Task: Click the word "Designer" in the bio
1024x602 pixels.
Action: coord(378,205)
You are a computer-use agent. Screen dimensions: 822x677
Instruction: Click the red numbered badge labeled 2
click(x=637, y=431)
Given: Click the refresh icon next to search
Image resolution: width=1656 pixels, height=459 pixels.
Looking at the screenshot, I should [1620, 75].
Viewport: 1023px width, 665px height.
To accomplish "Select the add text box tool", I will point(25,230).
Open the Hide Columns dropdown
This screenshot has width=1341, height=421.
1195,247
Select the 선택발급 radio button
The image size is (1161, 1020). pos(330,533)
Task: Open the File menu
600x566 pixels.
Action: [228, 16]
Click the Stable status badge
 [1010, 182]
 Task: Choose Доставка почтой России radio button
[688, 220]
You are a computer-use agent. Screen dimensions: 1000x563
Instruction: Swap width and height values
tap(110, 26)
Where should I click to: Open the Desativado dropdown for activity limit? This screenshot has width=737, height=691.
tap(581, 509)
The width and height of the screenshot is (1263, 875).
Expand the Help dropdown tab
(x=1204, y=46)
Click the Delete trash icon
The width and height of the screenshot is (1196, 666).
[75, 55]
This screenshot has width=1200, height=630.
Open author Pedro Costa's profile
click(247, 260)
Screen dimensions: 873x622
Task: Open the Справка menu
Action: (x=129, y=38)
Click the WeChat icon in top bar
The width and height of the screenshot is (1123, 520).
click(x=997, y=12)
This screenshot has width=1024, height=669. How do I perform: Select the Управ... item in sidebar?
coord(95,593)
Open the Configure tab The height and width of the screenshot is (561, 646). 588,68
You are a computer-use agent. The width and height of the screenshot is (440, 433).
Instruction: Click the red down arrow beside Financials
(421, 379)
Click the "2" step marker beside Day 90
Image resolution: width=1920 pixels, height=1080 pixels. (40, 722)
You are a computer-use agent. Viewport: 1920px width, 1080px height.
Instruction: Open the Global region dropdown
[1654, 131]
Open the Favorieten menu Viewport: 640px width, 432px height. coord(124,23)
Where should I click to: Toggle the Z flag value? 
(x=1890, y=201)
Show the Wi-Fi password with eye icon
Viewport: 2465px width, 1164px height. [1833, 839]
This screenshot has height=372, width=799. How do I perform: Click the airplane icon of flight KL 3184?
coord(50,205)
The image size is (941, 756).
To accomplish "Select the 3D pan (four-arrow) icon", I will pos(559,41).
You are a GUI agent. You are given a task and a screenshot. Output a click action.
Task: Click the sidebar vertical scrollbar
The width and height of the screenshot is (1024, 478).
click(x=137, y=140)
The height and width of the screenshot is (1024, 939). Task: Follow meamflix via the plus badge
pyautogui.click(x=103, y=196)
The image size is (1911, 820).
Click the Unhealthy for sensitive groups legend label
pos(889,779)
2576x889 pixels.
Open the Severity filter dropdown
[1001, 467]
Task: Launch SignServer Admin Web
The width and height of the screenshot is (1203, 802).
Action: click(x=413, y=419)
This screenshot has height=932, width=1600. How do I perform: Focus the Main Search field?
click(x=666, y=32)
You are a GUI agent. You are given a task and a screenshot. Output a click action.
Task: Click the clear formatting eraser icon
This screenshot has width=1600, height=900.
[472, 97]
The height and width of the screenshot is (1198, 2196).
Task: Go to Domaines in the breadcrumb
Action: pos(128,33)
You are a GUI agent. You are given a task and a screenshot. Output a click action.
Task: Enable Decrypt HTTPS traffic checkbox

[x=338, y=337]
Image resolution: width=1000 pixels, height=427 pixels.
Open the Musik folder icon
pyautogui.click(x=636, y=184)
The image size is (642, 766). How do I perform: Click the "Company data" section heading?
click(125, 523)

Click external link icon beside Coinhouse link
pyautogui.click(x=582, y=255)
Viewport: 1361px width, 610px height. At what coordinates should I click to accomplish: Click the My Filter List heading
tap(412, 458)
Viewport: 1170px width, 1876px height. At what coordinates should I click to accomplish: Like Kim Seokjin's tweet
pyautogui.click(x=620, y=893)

--------------------

#### Task
Can you give the data again from the line containing "The image size is (941, 756)." through the end, putting "check box" in place of "checkbox" and keeping everything else unchanged?

#### Solution
The image size is (941, 756).
To accomplish "Select the 3D pan (four-arrow) icon", I will pos(559,41).
You are a GUI agent. You are given a task and a screenshot. Output a click action.
Task: Click the sidebar vertical scrollbar
The width and height of the screenshot is (1024, 478).
click(x=137, y=140)
The height and width of the screenshot is (1024, 939). Task: Follow meamflix via the plus badge
pyautogui.click(x=103, y=196)
The image size is (1911, 820).
Click the Unhealthy for sensitive groups legend label
pos(889,779)
2576x889 pixels.
Open the Severity filter dropdown
[1001, 467]
Task: Launch SignServer Admin Web
The width and height of the screenshot is (1203, 802).
Action: click(x=413, y=419)
This screenshot has height=932, width=1600. How do I perform: Focus the Main Search field?
click(x=666, y=32)
You are a GUI agent. You are given a task and a screenshot. Output a click action.
Task: Click the clear formatting eraser icon
This screenshot has width=1600, height=900.
[472, 97]
The height and width of the screenshot is (1198, 2196).
Task: Go to Domaines in the breadcrumb
Action: pos(128,33)
You are a GUI agent. You are given a task and a screenshot. Output a click action.
Task: Enable Decrypt HTTPS traffic check box

[x=338, y=337]
Image resolution: width=1000 pixels, height=427 pixels.
Open the Musik folder icon
pyautogui.click(x=636, y=184)
The image size is (642, 766). How do I perform: Click the "Company data" section heading?
click(125, 523)

Click external link icon beside Coinhouse link
pyautogui.click(x=582, y=255)
Viewport: 1361px width, 610px height. At what coordinates should I click to accomplish: Click the My Filter List heading
tap(412, 458)
Viewport: 1170px width, 1876px height. At what coordinates should I click to accomplish: Like Kim Seokjin's tweet
pyautogui.click(x=620, y=893)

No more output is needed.